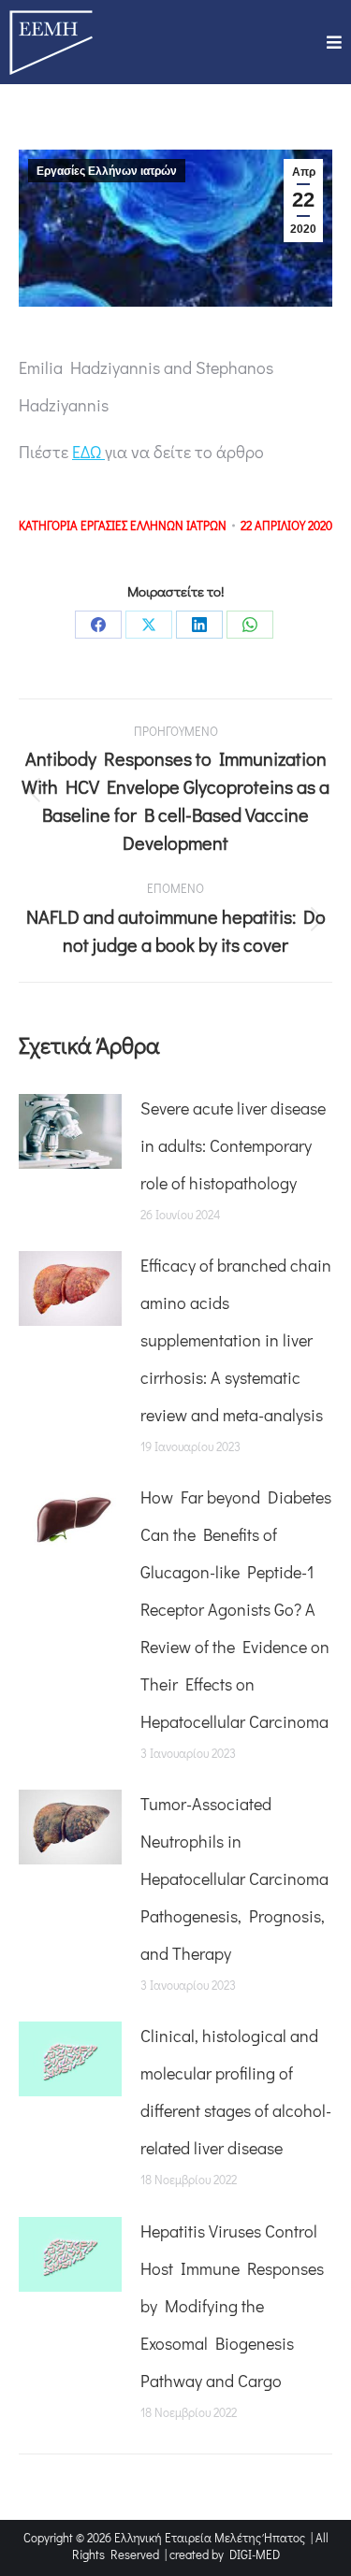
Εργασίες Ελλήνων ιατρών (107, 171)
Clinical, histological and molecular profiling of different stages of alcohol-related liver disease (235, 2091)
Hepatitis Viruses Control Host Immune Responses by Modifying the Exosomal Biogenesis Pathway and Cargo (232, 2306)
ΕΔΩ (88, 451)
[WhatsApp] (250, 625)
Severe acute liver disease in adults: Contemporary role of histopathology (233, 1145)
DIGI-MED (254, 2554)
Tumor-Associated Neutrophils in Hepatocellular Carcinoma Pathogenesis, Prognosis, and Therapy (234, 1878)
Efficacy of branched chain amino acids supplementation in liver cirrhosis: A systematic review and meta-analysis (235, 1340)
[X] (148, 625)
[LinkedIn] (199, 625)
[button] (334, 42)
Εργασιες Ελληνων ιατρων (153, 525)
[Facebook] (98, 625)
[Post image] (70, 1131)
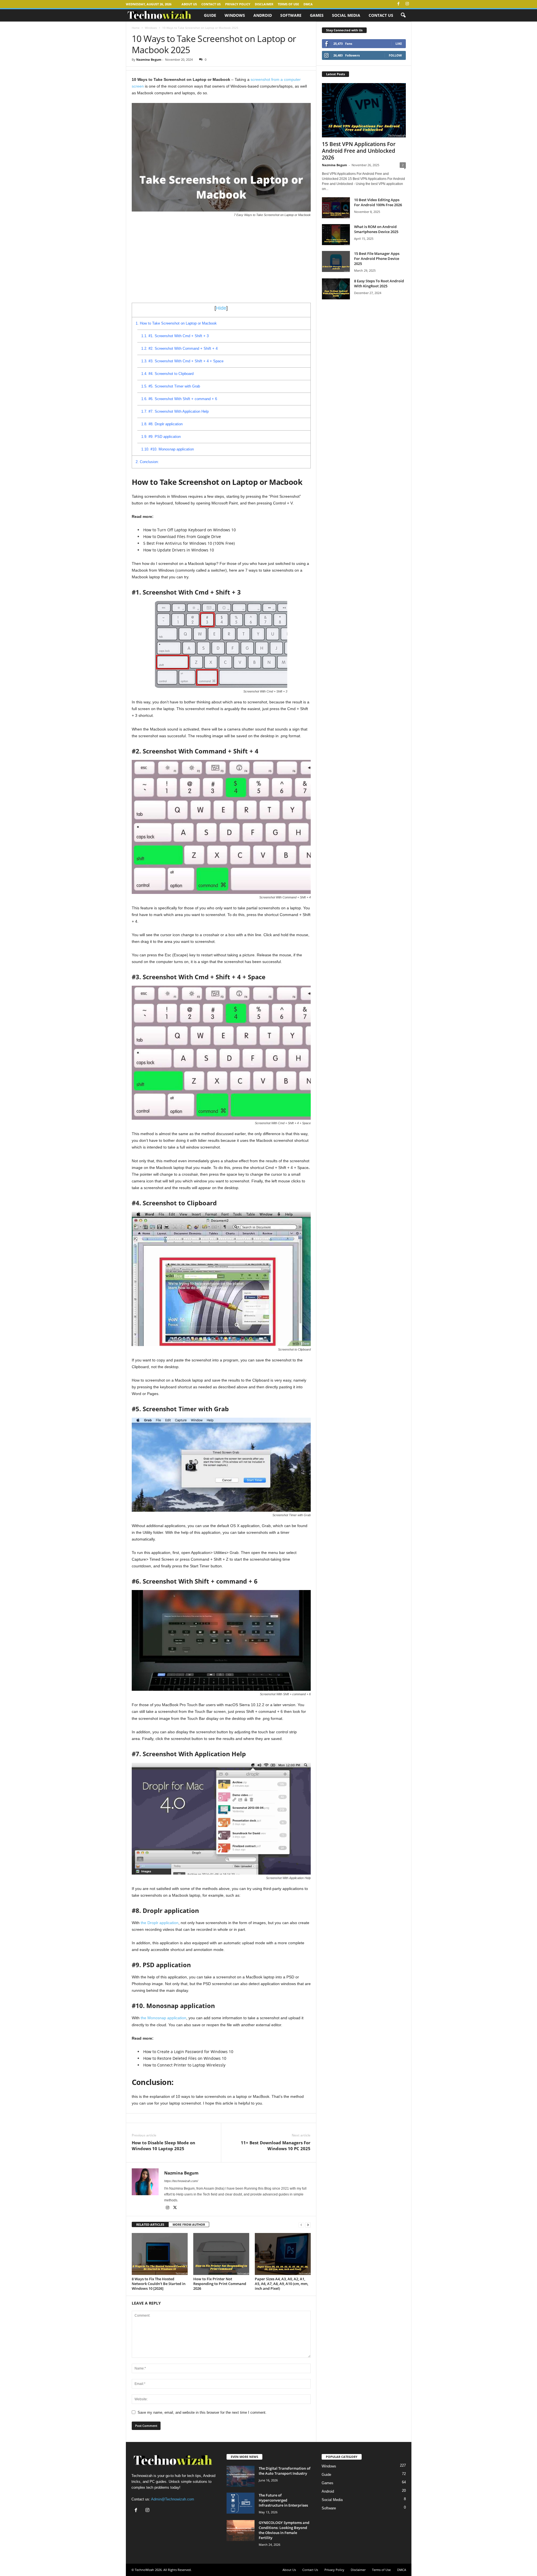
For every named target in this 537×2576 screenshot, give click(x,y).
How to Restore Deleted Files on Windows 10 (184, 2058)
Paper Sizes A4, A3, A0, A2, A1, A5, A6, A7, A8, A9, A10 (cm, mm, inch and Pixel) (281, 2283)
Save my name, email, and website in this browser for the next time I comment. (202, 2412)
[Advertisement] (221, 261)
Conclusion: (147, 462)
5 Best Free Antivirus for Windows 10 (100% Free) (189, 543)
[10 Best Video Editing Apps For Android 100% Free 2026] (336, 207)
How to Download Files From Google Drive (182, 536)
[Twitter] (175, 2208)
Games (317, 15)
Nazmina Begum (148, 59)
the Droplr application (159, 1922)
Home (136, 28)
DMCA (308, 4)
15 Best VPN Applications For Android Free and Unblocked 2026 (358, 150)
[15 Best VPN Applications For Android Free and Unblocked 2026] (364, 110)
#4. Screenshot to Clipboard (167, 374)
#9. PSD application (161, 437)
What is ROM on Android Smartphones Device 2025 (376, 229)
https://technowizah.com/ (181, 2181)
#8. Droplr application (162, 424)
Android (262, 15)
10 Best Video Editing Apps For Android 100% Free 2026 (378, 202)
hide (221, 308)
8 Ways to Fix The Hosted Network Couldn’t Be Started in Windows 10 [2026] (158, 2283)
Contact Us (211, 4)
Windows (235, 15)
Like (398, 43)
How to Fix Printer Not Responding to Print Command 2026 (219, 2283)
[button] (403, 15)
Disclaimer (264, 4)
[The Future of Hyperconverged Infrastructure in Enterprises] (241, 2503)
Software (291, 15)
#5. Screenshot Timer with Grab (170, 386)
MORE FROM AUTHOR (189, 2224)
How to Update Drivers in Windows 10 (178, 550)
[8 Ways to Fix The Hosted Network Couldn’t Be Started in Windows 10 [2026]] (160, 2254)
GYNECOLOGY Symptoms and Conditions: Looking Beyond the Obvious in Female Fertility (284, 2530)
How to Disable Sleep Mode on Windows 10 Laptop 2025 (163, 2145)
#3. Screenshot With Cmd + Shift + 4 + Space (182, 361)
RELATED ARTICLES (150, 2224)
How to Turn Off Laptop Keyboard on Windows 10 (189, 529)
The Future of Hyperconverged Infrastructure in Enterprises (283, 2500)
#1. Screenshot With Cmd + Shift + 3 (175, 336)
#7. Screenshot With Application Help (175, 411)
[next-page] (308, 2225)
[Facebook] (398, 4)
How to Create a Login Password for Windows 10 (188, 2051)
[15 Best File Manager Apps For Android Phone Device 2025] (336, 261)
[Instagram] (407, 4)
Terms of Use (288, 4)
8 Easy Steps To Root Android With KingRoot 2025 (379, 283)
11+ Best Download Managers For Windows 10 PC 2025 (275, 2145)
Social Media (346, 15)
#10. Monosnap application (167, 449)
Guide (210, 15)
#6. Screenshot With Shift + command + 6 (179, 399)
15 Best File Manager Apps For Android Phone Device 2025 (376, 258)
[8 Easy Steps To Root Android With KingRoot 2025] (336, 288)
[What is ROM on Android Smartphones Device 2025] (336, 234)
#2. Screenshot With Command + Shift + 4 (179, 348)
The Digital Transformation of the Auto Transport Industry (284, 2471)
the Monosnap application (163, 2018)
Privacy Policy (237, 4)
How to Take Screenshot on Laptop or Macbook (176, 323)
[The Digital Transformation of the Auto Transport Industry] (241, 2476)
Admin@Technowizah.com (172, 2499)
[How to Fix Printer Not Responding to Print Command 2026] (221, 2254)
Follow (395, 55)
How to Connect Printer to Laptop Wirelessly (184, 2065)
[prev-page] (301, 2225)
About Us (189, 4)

TASK TO COMPLETE
Nothing from before the line containing "Privacy Policy (237, 4)" should appear; copy that line and each one after it through the last line of the entries, exactly.

ANSWER AREA
Privacy Policy (237, 4)
How to Take Screenshot on Laptop or Macbook (176, 323)
[The Digital Transformation of the Auto Transport Industry] (241, 2476)
Admin@Technowizah.com (172, 2499)
[How to Fix Printer Not Responding to Print Command 2026] (221, 2254)
Follow (395, 55)
How to Connect Printer to Laptop Wirelessly (184, 2065)
[prev-page] (301, 2225)
About Us (189, 4)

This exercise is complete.